◆ Task description ◆
Copy out, word for word, the rows from the line containing "You are a GUI" through the last line of the rows.

◆ Element and text position data ◆
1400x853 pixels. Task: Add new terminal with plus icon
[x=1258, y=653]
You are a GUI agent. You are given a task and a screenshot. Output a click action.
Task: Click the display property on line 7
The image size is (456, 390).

◆ Exercise solution ◆
You are a GUI agent. You are given a task and a screenshot. Output a click action.
Task: Click the display property on line 7
The image size is (456, 390).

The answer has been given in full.